> **Assigned task**
Please give an exact transcription of the records shown below.
BEGIN Given data
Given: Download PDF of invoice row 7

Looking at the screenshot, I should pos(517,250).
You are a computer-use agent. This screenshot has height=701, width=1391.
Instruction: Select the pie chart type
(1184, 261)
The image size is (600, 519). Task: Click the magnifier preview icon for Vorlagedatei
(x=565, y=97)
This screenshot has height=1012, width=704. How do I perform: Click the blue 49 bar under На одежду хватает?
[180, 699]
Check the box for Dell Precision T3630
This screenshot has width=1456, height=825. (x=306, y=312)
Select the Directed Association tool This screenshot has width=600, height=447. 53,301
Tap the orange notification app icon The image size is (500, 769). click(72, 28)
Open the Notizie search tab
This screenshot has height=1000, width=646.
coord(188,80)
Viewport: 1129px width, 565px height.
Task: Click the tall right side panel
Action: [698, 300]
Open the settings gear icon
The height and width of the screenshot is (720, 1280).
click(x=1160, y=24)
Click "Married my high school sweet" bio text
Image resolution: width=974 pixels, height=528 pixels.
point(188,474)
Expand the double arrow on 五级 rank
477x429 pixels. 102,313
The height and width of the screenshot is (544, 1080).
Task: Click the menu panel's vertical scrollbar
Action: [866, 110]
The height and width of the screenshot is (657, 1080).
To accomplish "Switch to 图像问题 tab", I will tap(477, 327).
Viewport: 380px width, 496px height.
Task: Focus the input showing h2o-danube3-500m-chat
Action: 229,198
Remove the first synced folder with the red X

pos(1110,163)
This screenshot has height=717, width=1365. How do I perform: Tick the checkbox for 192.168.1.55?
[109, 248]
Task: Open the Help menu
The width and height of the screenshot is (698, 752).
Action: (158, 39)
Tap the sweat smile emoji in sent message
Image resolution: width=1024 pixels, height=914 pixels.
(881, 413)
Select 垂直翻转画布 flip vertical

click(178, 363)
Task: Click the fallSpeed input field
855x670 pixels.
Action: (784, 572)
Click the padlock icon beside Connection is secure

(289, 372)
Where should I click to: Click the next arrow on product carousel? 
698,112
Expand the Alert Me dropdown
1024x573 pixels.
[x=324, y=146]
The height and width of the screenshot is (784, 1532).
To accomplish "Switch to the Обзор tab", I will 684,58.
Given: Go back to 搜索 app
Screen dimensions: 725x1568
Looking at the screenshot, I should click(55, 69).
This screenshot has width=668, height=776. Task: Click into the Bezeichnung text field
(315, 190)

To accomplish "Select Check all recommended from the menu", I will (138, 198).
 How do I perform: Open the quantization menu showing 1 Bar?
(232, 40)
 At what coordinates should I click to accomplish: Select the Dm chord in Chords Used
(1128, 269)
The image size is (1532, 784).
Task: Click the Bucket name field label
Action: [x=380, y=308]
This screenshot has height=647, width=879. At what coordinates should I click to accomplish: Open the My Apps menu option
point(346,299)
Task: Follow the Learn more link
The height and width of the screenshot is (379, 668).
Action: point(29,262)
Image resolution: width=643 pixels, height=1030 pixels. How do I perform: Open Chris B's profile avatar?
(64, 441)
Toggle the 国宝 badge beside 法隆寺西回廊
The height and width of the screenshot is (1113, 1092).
END Given data
> **Task answer**
Given: Download PDF of invoice row 7

Looking at the screenshot, I should pos(517,250).
You are a computer-use agent. This screenshot has height=701, width=1391.
Instruction: Select the pie chart type
(1184, 261)
The image size is (600, 519). Task: Click the magnifier preview icon for Vorlagedatei
(x=565, y=97)
This screenshot has height=1012, width=704. How do I perform: Click the blue 49 bar under На одежду хватает?
[180, 699]
Check the box for Dell Precision T3630
This screenshot has width=1456, height=825. (x=306, y=312)
Select the Directed Association tool This screenshot has width=600, height=447. 53,301
Tap the orange notification app icon The image size is (500, 769). click(72, 28)
Open the Notizie search tab
This screenshot has height=1000, width=646.
coord(188,80)
Viewport: 1129px width, 565px height.
Task: Click the tall right side panel
Action: [698, 300]
Open the settings gear icon
The height and width of the screenshot is (720, 1280).
click(x=1160, y=24)
Click "Married my high school sweet" bio text
Image resolution: width=974 pixels, height=528 pixels.
point(188,474)
Expand the double arrow on 五级 rank
477x429 pixels. 102,313
The height and width of the screenshot is (544, 1080).
Task: Click the menu panel's vertical scrollbar
Action: [866, 110]
The height and width of the screenshot is (657, 1080).
To accomplish "Switch to 图像问题 tab", I will tap(477, 327).
Viewport: 380px width, 496px height.
Task: Focus the input showing h2o-danube3-500m-chat
Action: 229,198
Remove the first synced folder with the red X

pos(1110,163)
This screenshot has height=717, width=1365. How do I perform: Tick the checkbox for 192.168.1.55?
[109, 248]
Task: Open the Help menu
The width and height of the screenshot is (698, 752).
Action: (158, 39)
Tap the sweat smile emoji in sent message
Image resolution: width=1024 pixels, height=914 pixels.
(881, 413)
Select 垂直翻转画布 flip vertical

click(178, 363)
Task: Click the fallSpeed input field
855x670 pixels.
Action: (784, 572)
Click the padlock icon beside Connection is secure

(289, 372)
Where should I click to: Click the next arrow on product carousel? 
698,112
Expand the Alert Me dropdown
1024x573 pixels.
[x=324, y=146]
The height and width of the screenshot is (784, 1532).
To accomplish "Switch to the Обзор tab", I will 684,58.
Given: Go back to 搜索 app
Screen dimensions: 725x1568
Looking at the screenshot, I should click(55, 69).
This screenshot has width=668, height=776. Task: Click into the Bezeichnung text field
(315, 190)

To accomplish "Select Check all recommended from the menu", I will (138, 198).
 How do I perform: Open the quantization menu showing 1 Bar?
(232, 40)
 At what coordinates should I click to accomplish: Select the Dm chord in Chords Used
(1128, 269)
The image size is (1532, 784).
Task: Click the Bucket name field label
Action: [x=380, y=308]
This screenshot has height=647, width=879. At what coordinates should I click to accomplish: Open the My Apps menu option
point(346,299)
Task: Follow the Learn more link
The height and width of the screenshot is (379, 668).
Action: point(29,262)
Image resolution: width=643 pixels, height=1030 pixels. How do I perform: Open Chris B's profile avatar?
(64, 441)
Toggle the 国宝 badge beside 法隆寺西回廊
The height and width of the screenshot is (1113, 1092).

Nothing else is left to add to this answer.